Coach Thibodeau e la rischiosa passeggiata sul viale dei ricordi

Certe persone non riescono proprio a tagliare il proprio legame col passato, specie se si tratta di momenti felici. Il rischio, tuttavia, è non solo quello di non apprezzare il presente, ma addirittura di compromettere il futuro. Per trovare un esempio pratico in materia basta dare un’occhiata agli ultimi movimenti in casa Minnesota Timberwolves. In seguito a un 2017-18 che li ha visti tornare ai playoff dopo una siccità lunga 13 anni, la stagione ormai alle porte è molto delicata per la franchigia. Nonostante sia stato importante sfatare il tabù playoff, i Wolves hanno acciuffato la postseason per i capelli, in virtù di un 8° posto ad ovest ad una sola partita dai Nuggets, primi degli esclusi alle loro spalle. Al primo turno, però, gli Houston Rockets li hanno liquidati con un gentleman’s sweep senza storia. Per il 2018 le ambizioni non possono che essere superiori, ma la direzione intrapresa dal coach/President of basketball operations Tom Thibodeau sta lasciando molti interdetti.

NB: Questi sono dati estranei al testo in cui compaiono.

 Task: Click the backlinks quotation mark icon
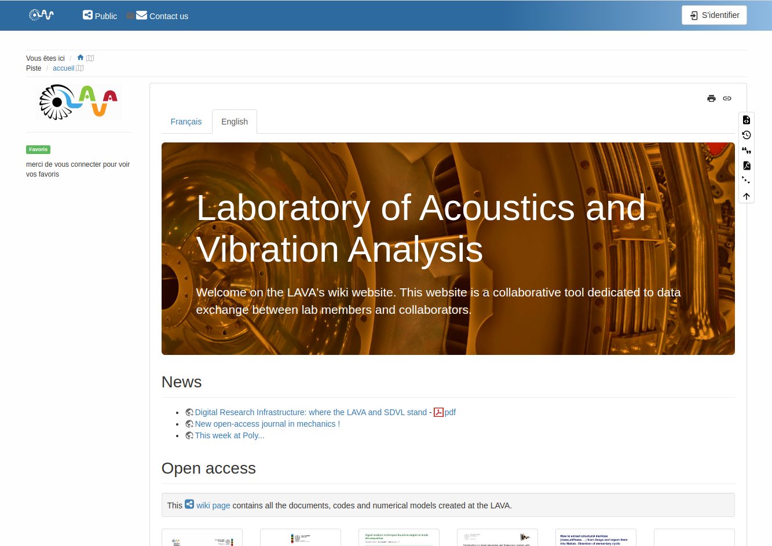(747, 151)
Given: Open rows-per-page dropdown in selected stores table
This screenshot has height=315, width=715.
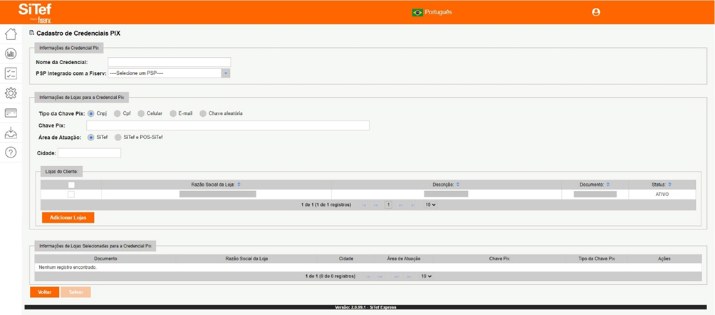Looking at the screenshot, I should (426, 276).
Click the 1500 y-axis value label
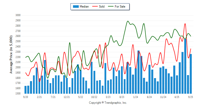 (18, 94)
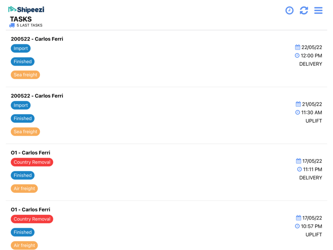Open the O1 - Carlos Ferri DELIVERY task title
This screenshot has height=250, width=333.
(30, 153)
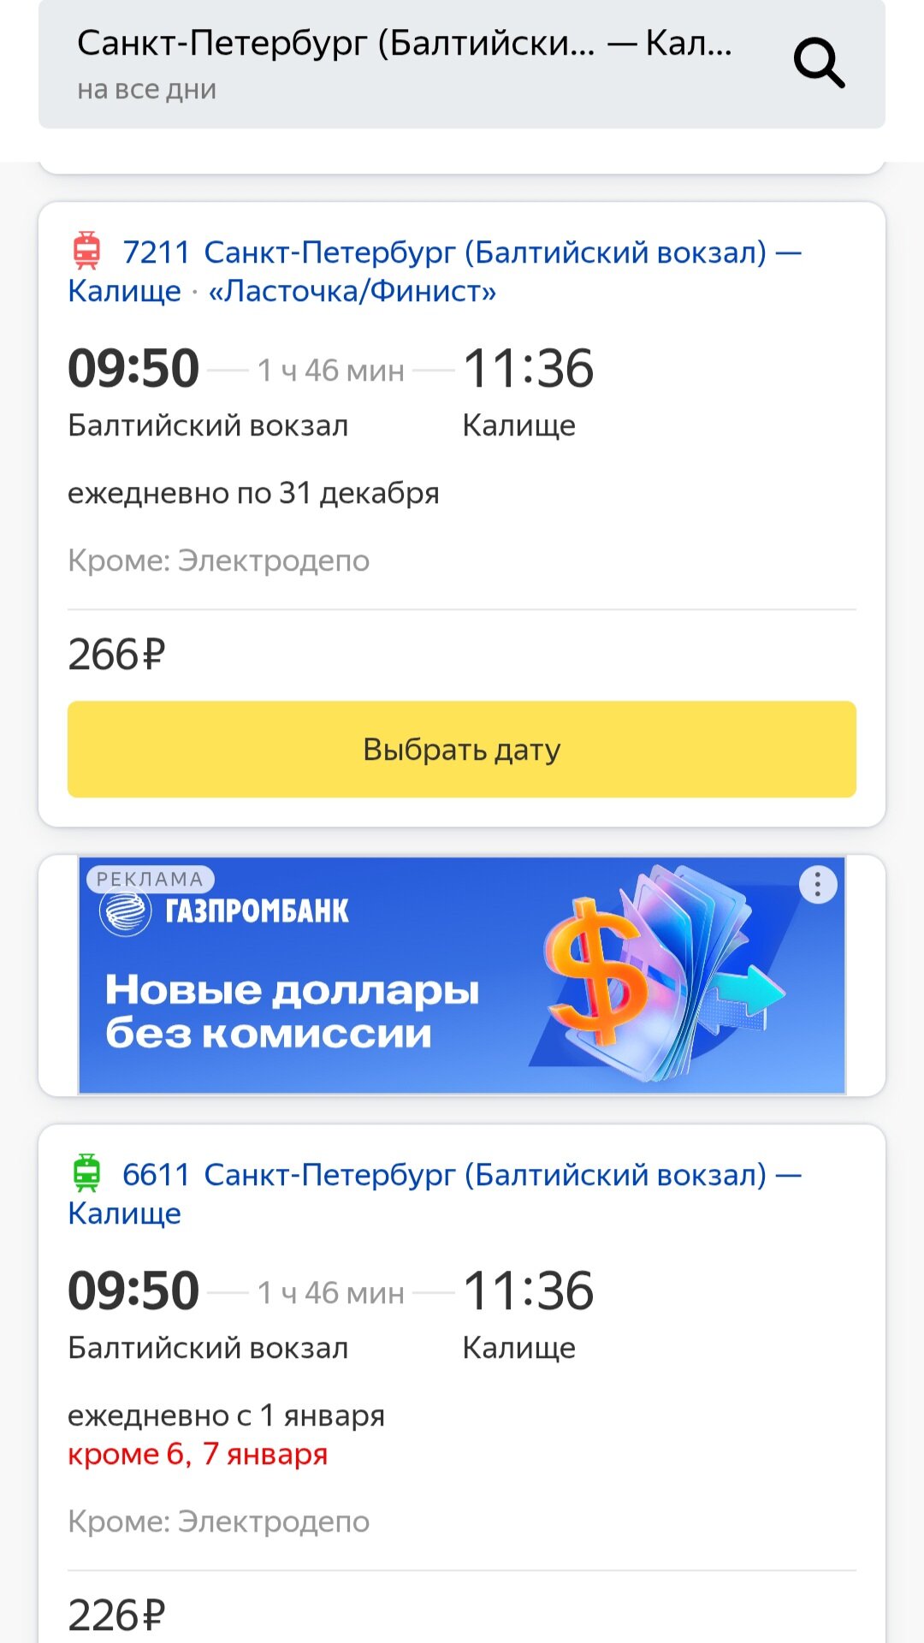The image size is (924, 1643).
Task: Open train 6611 Санкт-Петербург — Калище link
Action: point(436,1193)
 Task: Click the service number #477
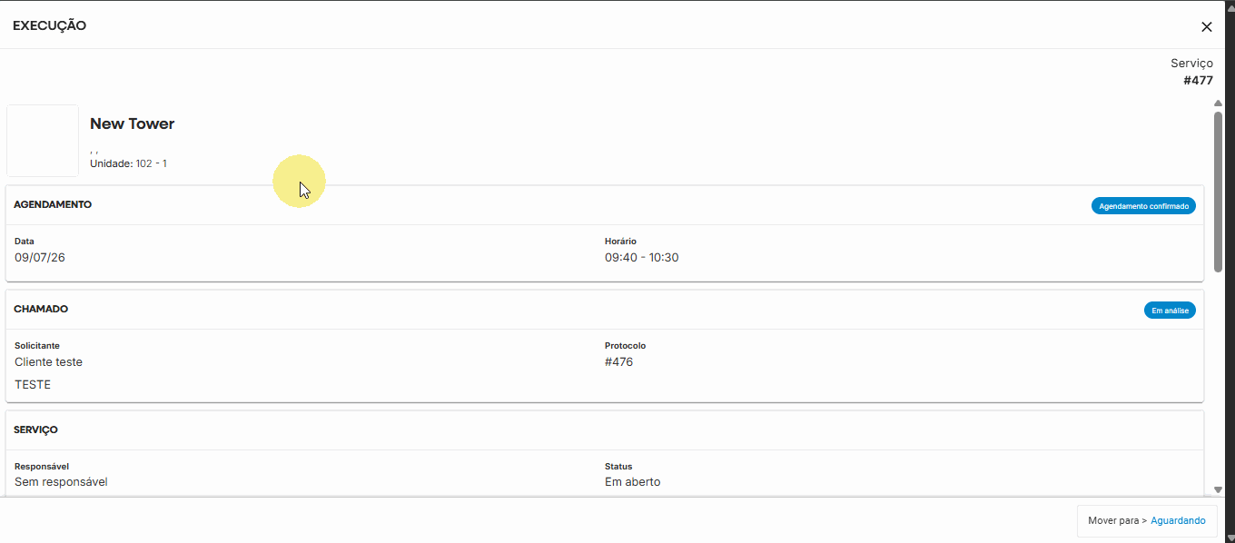pyautogui.click(x=1198, y=81)
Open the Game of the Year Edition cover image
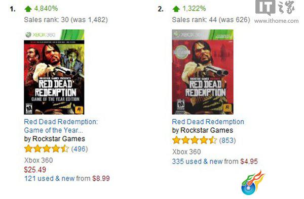This screenshot has width=304, height=199. click(x=54, y=72)
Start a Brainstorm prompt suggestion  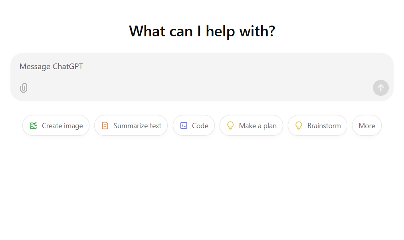(x=317, y=126)
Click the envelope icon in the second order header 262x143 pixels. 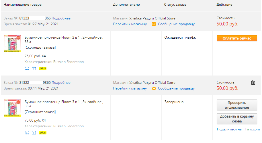point(154,88)
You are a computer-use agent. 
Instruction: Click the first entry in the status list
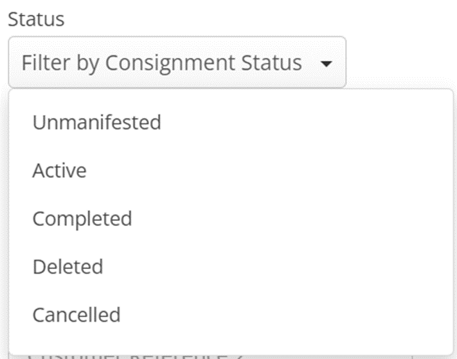pos(96,121)
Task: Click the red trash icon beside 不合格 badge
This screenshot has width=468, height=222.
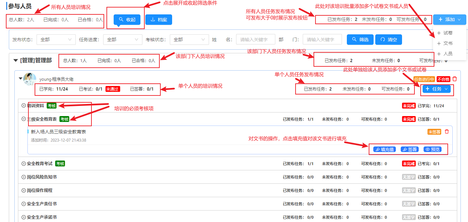Action: tap(455, 79)
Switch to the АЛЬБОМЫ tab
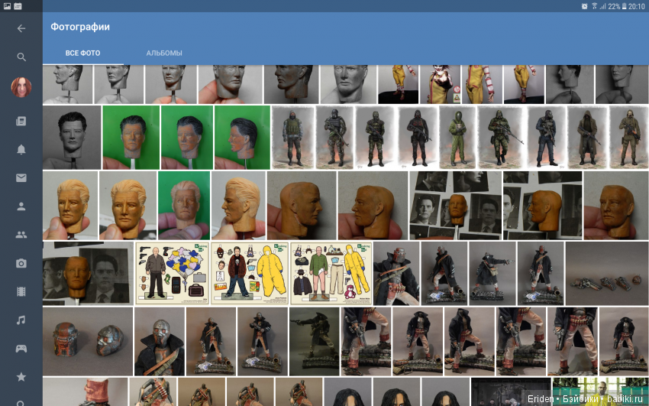The width and height of the screenshot is (649, 406). point(164,54)
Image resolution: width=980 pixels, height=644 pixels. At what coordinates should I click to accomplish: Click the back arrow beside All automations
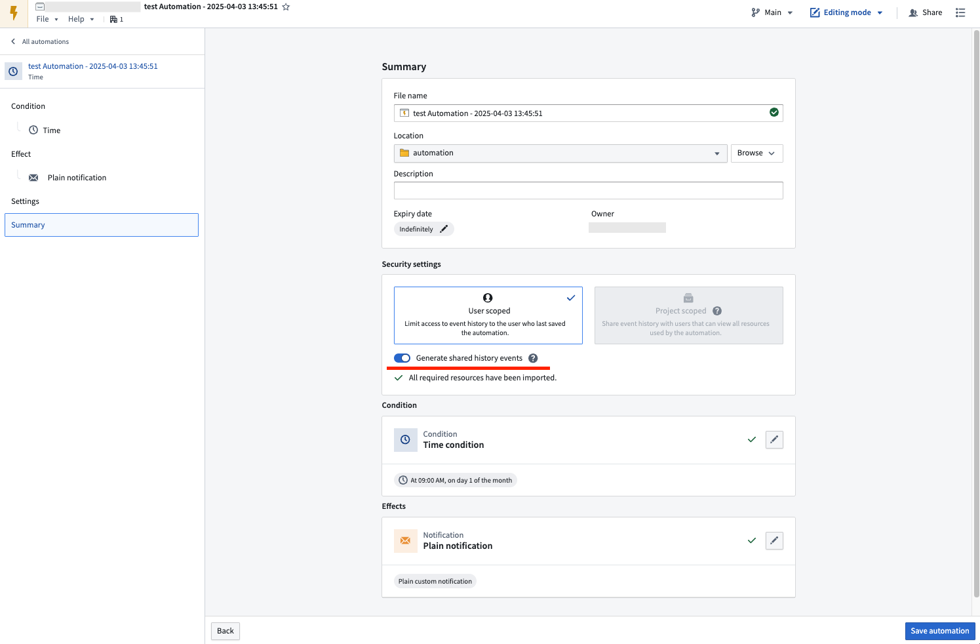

Negli ultimi giorni, i T’Wolves hanno messo sotto contratto Luol Deng per un anno a 2.4M, dopoché questi aveva raggiunto un intesa per il buyout dai Los Angeles Lakers. Coi giallo-viola Deng ha giocato una sola partita lo scorso anno e per gran parte della sua storia coi Lakers è stato visto come nulla più di un pessimo contratto senza via d’uscita. Al di là del suo quasi inesistente operato recente, quello che colpisce nella notizia è che Deng diventa il quarto giocatore in Minnesota sotto Thibs a condividere col coach un passato ai Chicago Bulls. Il primo è stato Jimmy Butler, arrivato via trade da Chicago la sera del Draft 2017, seguito a poche settimane di distanza da Taj Gibson. Terzo in lista è stato Derrick Rose, giunto a Minny dopo la trade da Cleveland e il rapido taglio da Utah. Con Thibodeau ThanosDeng, la lista di ex chicagoani si è quindi estesa a quattro, rendendo inevitabile la nascita del soprannome assai orecchiabile di “Minnesota Timberbulls.” E hanno già cominciato a stamparne pure le t-shirt.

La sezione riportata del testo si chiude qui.